Here is a companion piece to Charles Krauthammer's analysis of Obama's deliberate plan to drive America into economic and military power decline.
The centerpiece of Obama's strategy to seize control of American lives to make economic decline a reality not just a hope is "health care reform." With the government in charge of health care, costs will do nothing but skyrocket. Government-run Medicaid and Medicare are two excellent examples to use for forecasting.
Now the economist writer Robert Samuelson analyzes some new statistics about American population growth and spending and finds that, indeed, Obama can deliver the decline in the American standard of living he seeks. After all, why should Americans live better than others in the world?
Some excerpts:
Every generation of Americans should live better than its predecessor. That's Americans' core definition of economic "progress." But for today's young, it may be a mirage. Higher health spending, increasing energy prices and stretched governments at all levels may squeeze future disposable incomes -- what people have to spend -- and public services. Are we condemning our children to downward mobility?

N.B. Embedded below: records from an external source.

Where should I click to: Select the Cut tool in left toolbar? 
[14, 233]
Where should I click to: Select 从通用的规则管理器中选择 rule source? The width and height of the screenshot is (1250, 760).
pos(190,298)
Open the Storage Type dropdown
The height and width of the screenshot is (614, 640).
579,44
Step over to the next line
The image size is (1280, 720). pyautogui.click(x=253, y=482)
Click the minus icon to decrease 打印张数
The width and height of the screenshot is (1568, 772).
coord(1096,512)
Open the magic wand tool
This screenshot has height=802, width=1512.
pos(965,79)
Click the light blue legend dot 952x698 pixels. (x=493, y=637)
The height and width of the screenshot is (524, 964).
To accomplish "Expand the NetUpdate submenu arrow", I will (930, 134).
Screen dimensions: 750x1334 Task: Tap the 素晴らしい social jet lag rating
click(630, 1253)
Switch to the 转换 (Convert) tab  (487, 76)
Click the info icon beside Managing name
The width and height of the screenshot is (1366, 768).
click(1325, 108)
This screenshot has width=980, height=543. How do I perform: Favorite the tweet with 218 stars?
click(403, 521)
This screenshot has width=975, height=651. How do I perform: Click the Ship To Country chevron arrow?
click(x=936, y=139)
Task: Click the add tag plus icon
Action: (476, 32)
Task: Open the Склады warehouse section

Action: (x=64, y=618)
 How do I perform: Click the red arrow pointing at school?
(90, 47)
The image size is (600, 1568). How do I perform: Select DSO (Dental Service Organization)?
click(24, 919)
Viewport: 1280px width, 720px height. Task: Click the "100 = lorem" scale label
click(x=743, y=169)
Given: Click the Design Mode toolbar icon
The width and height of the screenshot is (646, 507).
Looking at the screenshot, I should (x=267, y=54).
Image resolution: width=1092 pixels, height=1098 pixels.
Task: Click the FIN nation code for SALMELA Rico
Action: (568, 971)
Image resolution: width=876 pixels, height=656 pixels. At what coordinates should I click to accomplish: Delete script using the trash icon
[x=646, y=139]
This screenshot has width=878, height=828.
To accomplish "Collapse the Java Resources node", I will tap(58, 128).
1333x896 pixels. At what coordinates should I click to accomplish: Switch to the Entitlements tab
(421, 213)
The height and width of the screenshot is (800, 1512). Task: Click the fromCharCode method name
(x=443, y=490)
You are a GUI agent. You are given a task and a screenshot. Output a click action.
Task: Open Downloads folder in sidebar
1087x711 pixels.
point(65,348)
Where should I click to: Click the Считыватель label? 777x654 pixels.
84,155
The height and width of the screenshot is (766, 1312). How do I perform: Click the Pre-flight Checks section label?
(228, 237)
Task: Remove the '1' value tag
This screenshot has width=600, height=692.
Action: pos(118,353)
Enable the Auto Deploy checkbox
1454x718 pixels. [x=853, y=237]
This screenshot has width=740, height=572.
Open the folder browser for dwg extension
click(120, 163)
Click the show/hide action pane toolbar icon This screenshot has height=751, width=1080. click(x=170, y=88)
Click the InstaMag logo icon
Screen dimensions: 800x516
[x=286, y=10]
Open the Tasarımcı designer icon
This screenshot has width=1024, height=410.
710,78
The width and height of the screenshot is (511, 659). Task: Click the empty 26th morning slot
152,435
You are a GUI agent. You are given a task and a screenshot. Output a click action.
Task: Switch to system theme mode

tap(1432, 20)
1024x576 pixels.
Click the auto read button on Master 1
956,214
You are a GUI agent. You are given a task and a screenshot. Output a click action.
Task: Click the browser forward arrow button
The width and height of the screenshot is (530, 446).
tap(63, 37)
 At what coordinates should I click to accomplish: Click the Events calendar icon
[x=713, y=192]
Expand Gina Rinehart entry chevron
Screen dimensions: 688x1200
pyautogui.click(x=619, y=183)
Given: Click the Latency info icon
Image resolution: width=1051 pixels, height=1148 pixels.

The young's future has been heavily mortgaged. Taken together, all these demands might neutralize gains in per capita incomes, especially if the economy's performance, burdened by higher taxes or budget deficits, deteriorated. One study by Steven Nyce and Sylvester Schieber of Watson Wyatt Worldwide, a consulting firm, examined just health spending. The continuation of present trends would result in "falling wages at the bottom of the earnings spectrum and very slow wage growth on up the earnings distribution. These dismal wage outcomes would persist over at least the next couple of decades."
The health debate has focused on insuring the uninsured and de-emphasized controlling runaway spending, much of which is ineffective. The priorities should have been reversed. The chance to reorder the medical-industrial complex to restrain costs and improve care has been mostly squandered. Some call this "reform"; no one should call it progress.
A Path to Downward Mobility. Read it all.

Here’s a thumbnail of what it takes, in my view, for a society to be prosperous:
1) An inventive / innovative class; people have to want to invent things and processes;
2) Cross-culturalization, where multiple inventors get together and compare their inventions, and newer \ better inventions are created;
3) Seaports or trade route intersections;
4) Business flowing from invention / innovation;
5) Decent jobs flowing from business, so people can take care of their families with pride;
6) A reasonably decent life flowing from more people having jobs; and
7) Education encouraging the repeat of the process.
Either some force in society sets this in motion, governs the process, and maintains it, or it does not. If you leave it to chance, you might be on top for a while but you will not be on top indefinitely. But that is a cost of freedom, when you do not direct people what to do with their lives.
My suspicion is that China will be the next world power because they tell more people what to do, and they are more controlling. More free? Of course not. But more planning, organization, consistency, and coordination take place under their model. We in the U.S. use the “herding cats” model, and there are benefits and costs associated with it.
We’ve needed more inventors for years, and few in our country have paid attention to that issue.